The fashion designer has been consistently growing her brand not just with her clothes, but also with her cosmetics brand Lovechild, and of late with her range of fine jewellery

Recently, fashion designer Masaba Gupta joined hands with award-winning interior designer Nina Magon and poet Rupi Kaur to host “Art From The Eye of India” to celebrate Art Basel Miami Beach. When Masaba Gupta took to Miami—not just to show clothes—but to unveil an entire vision, it felt like India itself had quietly slipped into the heart of Miami Art Week. “The 20-piece collection, including my fashion and fine jewellery collections, is the closest to art that I’ve come to and it was presented to celebrate the Indian participations at Art Basel,” says the designer who, right from her debut showing at the Lakmé Fashion Week in 2009, has been consistently growing her brand not just with her clothes, but also with her cosmetics brand Lovechild and of late with her range of fine jewellery created in association with globally well-known brand Amrapali.
“Art From The Eye of India,” hosted by Magon, Kaur, and Gupta delivered a celebration of identity, heritage, artistry, and fashion. Under the glow of hundreds of candles and amid décor reminiscent of a modern palace reimagined for contemporary sensibilities, House of Masaba’s new capsule collection made its debut. Called 'Ghee Shakkar', the 20-piece capsule collection was bold, expressive, and a love letter to “the India beyond,” as the designer herself describes it. The collection of ensembles styled with jewellery and accessories like bajubands and caps, showcased colour, textiles, and Indian craft—and celebrated what India used to be, what India is today, and what it will bring to the world in the future.

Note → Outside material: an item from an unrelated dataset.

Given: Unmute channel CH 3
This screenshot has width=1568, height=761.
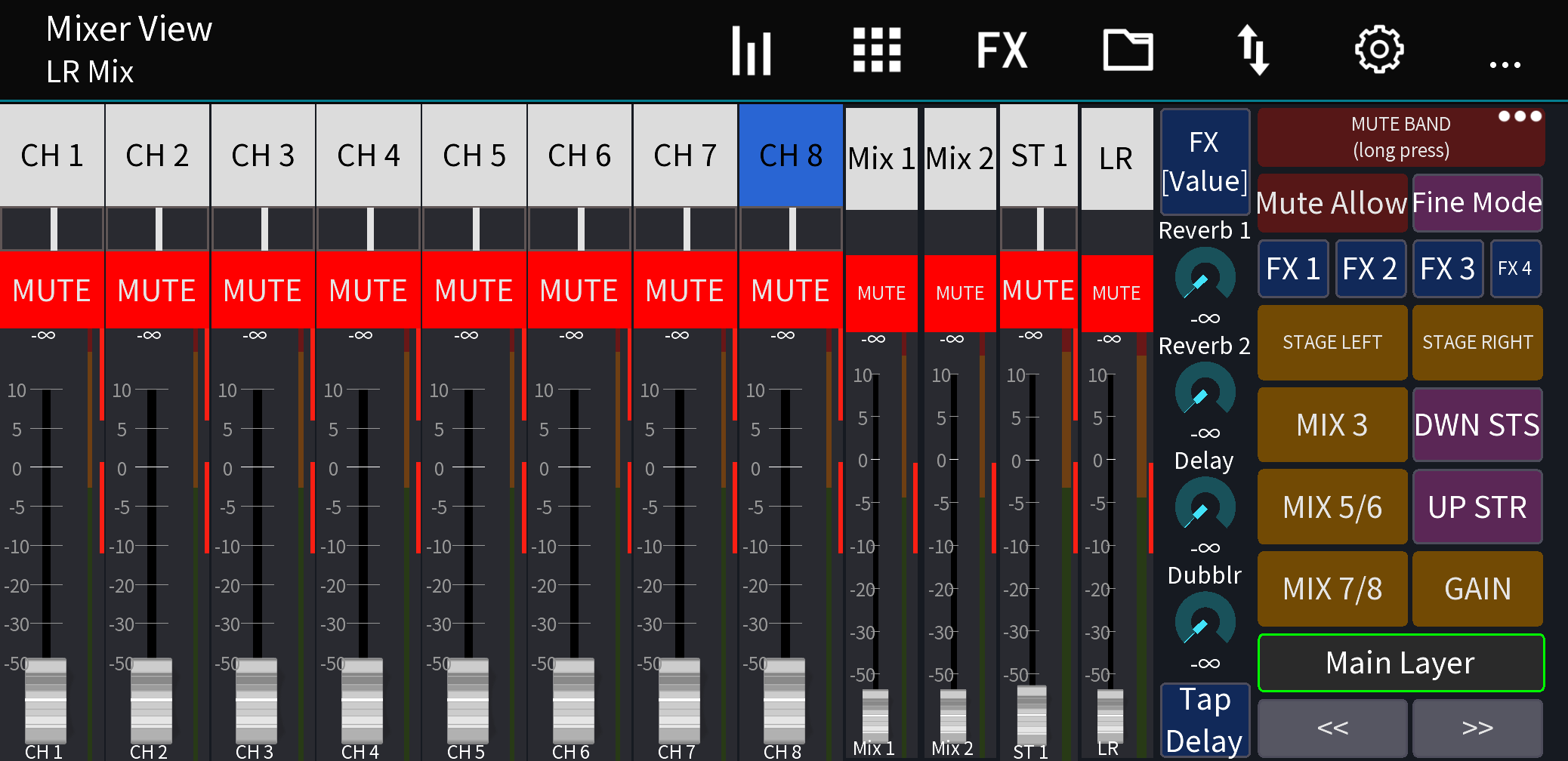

Ranging from hand-embroidered velvet sweatshirts paired with lehenga skirts to printed jackets and bralettes with tissue skirts, the collection found a sweet spot—where the sacred met the subversive and craft became art. Each piece from the collection of reincarnated core traditional silhouettes, sprinkled with the brand's iconic mascots, echoed the event’s larger mission: to frame Indian creativity not as exotic spectacle, but as modern, multidimensional art.
Gupta says moving from designing bridge-to-luxury to high-end clothing was done deliberately to keep up with the market's demands. “Now I concentrate on only couture collections that are created like artwork,” she says. “And I retail them through online and offline.” According to Gupta, 50% of her online business comes from foreign shores and the rest from India. “Of course, we retail through our own brand stores across the country, but the online business is also doing well for us.”
Yet another business that is doing well is the beauty and skincare line Lovechild. Soon after its launch, the range of products offered instantly captured the liking of the Indian consumers. “In a time when people in India used to purchase things that are not made with Indian skin tones in mind, I launched this brand that was specifically made with Indian skin tones in mind. I am happy that today, most of our products are top-sellers in their respective categories,” says Gupta. Products today are sold through over 100 touch points and at 23 Masaba Gupta stores across India.
Then came her fine jewellery collection created with Amrapali. “First, it was a batch of 33 pieces, followed by 36 more pieces later. Price points of the first batch ranged from ₹3.5 lakh to about ₹35 lakh and the second one from about ₹1 lakh to about ₹20 lakh,” she says. “As is the case with any new creative streams that I start, I am very passionate about this as well. We make them with precious stones in 18-carat gold and retail them through our own flagship stores in Delhi and Mumbai, and also at the Amrapali store in Jaipur.”